The plaintiffs request, among other things, an order

declaring that the ERA is the Twenty-Eighth Amendment to the United

States Constitution and an order mandating that the Archivist

record the ratifications by all thirty-eight states, including

Virginia. The plaintiffs also seek an order enjoining the

Archivist from removing any previously recorded ratifications.

The Archivist moved to dismiss the plaintiffs' claims

for lack of subject matter jurisdiction, see Fed. R. Civ. P.

12(b)(1), and for failure to state a claim for which relief may be

granted, see Fed. R. Civ. P. 12(b)(6). The District Court granted

the Rule 12(b)(1) motion on the ground that the plaintiffs had

"not demonstrated standing in this suit" under Article III, and so

it did not reach the Archivist's arguments that, on the merits,

the complaint must be dismissed for failure to state a claim.

Equal Means Equal v.

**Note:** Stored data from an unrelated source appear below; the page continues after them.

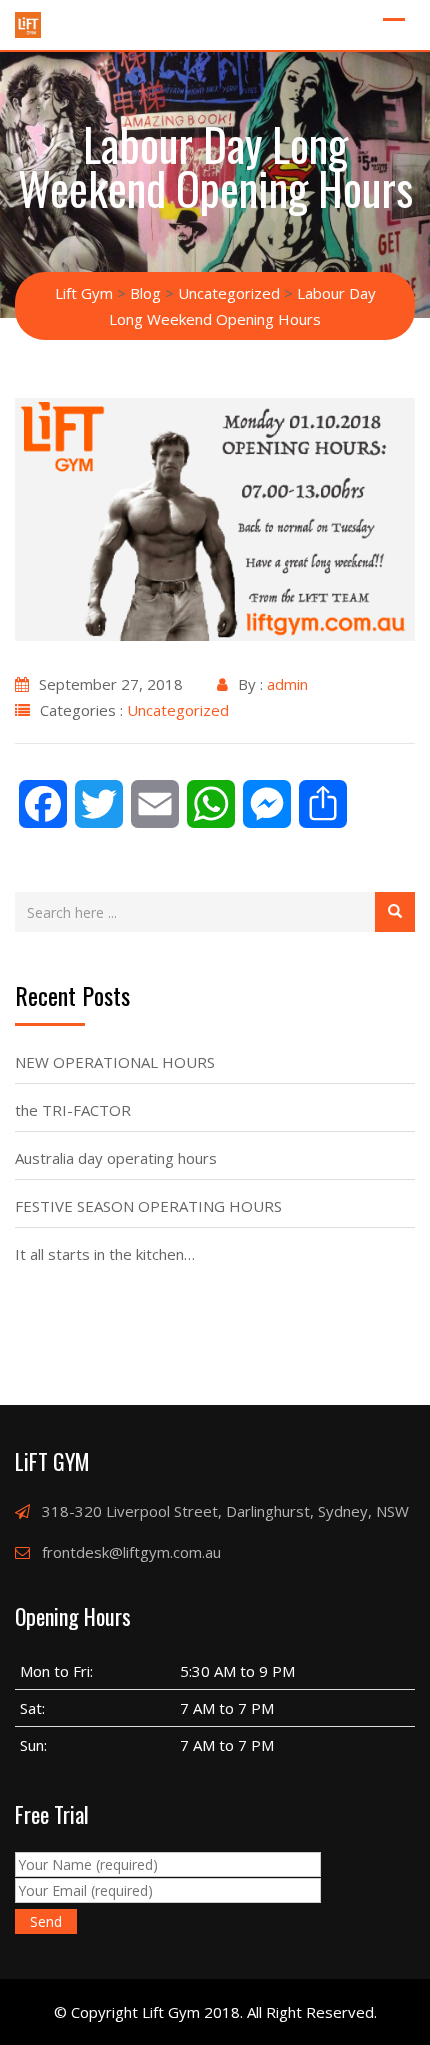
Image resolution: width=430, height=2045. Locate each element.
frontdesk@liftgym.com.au (131, 1552)
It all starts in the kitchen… (105, 1254)
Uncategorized (178, 710)
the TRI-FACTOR (73, 1110)
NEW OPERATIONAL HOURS (115, 1062)
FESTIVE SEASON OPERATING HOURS (148, 1206)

Ferriero, 478 F. Supp. 3d 105, 125 (D. Mass.

2020). The plaintiffs timely appealed.

II.

Article III limits the judicial power to actual cases

and controversies. See U.S. Const. art. III, § 2, cl. 1. An

actual case or controversy only exists if the plaintiff has

demonstrated "such a personal stake in the outcome of the

controversy as to assure that concrete adverseness which sharpens

- 6 - the presentation of issues upon which the court so largely

depends." Baker v. Carr, 369 U.S. 186, 204 (1962).